The case is: Bullock v. IRS, No. 4:18-CV-00103-BMM (D. Mont. July 30, 2019). Read the court’s order [PDF 289 KB]
Until recently, IRS regulations had required most tax-exempt organizations to report on Schedule B of Form 990 the “names and addresses of all persons who contributed . . . $5,000 or more” during the tax year. See Reg. section 1.6033-2(a)(2)(ii)(f).
However, on July 17, 2018, the IRS and Treasury released Rev. Proc. 2018-38, announcing that the IRS would no longer require tax-exempt organizations (other than organizations described in section 501(c)(3) or section 527) to report the names and addresses of their contributors on their Schedules B. The revised reporting requirements applied to information returns for tax years ending on or after December 31, 2018. Read TaxNewsFlash
In response to this change, Montana Governor Stephen Bullock (in his capacity of representing the State of Montana) filed suit in the U.S. District Court for the District of Montana, asserting that Rev. Proc. 2018-38 was promulgated in violation of the Administrative Procedure Act (the “APA”).

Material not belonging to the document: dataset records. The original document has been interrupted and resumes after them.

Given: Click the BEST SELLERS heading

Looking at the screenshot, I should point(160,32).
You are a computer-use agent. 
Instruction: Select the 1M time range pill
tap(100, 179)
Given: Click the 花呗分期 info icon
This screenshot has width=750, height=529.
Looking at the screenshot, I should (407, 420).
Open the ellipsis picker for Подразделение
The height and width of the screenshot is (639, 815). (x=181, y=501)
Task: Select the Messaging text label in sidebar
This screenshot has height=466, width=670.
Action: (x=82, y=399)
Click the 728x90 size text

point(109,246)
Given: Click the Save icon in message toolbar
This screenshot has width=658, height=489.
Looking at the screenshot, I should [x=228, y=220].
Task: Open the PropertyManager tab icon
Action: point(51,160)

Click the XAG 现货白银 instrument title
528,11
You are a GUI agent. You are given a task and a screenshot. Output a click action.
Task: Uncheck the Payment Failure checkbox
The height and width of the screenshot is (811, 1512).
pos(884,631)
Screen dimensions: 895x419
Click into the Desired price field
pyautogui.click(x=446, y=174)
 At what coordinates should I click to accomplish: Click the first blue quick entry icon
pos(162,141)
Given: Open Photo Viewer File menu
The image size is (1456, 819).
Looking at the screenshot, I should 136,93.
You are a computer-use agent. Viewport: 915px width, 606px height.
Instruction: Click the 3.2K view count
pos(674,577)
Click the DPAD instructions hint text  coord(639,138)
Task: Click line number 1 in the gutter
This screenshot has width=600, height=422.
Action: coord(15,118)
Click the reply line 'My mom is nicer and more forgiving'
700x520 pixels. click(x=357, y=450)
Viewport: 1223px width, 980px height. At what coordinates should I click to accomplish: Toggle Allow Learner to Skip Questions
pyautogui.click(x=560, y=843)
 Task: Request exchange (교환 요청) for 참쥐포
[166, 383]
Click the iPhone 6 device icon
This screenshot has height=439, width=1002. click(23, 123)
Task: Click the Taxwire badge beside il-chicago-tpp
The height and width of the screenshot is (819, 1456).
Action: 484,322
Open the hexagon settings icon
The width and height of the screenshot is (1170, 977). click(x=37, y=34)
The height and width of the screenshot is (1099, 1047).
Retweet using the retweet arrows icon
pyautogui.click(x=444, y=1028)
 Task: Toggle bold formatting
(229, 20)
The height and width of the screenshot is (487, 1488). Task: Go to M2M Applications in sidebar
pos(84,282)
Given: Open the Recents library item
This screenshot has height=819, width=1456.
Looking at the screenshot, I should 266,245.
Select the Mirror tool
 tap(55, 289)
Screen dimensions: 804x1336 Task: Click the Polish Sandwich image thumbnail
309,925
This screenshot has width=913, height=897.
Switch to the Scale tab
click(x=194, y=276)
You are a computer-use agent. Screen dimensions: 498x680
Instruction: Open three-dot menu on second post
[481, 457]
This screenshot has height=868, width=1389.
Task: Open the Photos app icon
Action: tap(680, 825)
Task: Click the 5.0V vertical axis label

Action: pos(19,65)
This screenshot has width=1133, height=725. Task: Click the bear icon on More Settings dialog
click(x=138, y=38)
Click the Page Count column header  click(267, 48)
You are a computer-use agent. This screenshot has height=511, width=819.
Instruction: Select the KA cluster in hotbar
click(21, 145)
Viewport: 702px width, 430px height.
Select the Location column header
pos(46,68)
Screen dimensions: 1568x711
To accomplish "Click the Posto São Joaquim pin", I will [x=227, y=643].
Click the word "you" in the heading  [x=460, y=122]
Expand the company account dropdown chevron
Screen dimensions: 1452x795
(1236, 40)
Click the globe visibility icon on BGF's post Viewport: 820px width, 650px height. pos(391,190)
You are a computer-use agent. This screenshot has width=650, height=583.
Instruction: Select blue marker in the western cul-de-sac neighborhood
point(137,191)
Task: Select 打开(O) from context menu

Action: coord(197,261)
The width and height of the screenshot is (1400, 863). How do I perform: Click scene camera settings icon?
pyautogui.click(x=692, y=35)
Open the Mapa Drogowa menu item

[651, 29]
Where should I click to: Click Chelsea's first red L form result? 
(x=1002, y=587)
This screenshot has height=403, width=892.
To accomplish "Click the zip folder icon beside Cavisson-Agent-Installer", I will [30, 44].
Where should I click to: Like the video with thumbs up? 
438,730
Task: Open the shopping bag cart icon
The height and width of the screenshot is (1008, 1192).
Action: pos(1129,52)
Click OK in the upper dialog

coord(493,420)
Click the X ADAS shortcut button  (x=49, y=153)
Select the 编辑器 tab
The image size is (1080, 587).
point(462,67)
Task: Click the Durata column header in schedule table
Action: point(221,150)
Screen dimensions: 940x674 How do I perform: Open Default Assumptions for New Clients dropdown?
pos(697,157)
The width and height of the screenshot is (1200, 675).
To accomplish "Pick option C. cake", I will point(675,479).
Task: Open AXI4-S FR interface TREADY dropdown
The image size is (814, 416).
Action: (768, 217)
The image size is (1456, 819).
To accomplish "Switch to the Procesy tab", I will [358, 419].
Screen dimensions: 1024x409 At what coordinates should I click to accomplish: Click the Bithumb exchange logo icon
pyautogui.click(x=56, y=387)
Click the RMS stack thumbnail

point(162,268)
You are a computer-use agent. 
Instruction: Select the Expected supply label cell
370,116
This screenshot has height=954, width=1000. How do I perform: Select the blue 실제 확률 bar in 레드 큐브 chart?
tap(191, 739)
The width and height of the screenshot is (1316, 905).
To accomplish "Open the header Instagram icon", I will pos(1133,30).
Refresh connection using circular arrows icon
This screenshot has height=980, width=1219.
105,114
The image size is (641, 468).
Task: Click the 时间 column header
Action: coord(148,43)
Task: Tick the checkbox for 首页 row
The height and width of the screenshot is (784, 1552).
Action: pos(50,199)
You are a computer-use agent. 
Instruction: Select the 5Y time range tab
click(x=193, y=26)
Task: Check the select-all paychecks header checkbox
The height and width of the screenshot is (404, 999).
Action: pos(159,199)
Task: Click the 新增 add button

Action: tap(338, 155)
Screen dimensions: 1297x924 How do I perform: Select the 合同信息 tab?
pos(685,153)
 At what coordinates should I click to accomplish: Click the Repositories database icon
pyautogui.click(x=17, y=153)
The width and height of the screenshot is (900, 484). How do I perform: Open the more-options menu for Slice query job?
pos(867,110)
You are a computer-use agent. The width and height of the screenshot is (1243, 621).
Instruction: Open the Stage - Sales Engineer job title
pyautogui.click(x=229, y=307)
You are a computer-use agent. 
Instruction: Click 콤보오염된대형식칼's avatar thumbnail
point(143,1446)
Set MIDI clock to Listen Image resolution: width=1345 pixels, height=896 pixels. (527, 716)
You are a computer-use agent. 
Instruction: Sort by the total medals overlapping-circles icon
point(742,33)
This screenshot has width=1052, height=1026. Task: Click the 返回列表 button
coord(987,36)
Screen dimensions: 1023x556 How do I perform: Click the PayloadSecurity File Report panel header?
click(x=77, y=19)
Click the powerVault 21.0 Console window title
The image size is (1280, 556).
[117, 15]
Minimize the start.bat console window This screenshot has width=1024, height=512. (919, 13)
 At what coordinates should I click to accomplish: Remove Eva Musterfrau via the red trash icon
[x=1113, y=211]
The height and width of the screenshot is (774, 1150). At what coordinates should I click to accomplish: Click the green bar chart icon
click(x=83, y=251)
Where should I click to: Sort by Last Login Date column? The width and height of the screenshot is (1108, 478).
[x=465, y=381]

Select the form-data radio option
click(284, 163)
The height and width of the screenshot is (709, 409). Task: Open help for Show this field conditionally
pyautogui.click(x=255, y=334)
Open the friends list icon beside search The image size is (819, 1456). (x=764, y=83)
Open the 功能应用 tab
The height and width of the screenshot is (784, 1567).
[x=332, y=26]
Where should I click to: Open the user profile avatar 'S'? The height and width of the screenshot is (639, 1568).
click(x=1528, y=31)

On March 13, 2019, the State of New Jersey joined the lawsuit. The federal district court held a hearing on cross-motions seeking dismissal and summary judgment on June 5, 2019, and addressed: (1) whether the plaintiffs lacked standing to bring suit; and (2) whether the government was required to comply with the APA in promulgating Rev. Proc. 2018-38.
The federal district court—recognizing that federal law permits states and their tax agencies to collect and use federal return information gathered by the IRS—determined that Montana and New Jersey had standing to bring suit because the states would have to expend significant additional resources to obtain the donor information that was available prior to the change.
Regarding compliance with the APA’s notice-and-comment requirement, the court observed that Rev. Proc. 2018-38 “explicitly upends” and “effectively amends” a long-standing rule, and concluded that the revenue procedure was a “legislative rule” for which notice and comment is required under the APA (as opposed to an “interpretative rule” that is excepted from the requirement).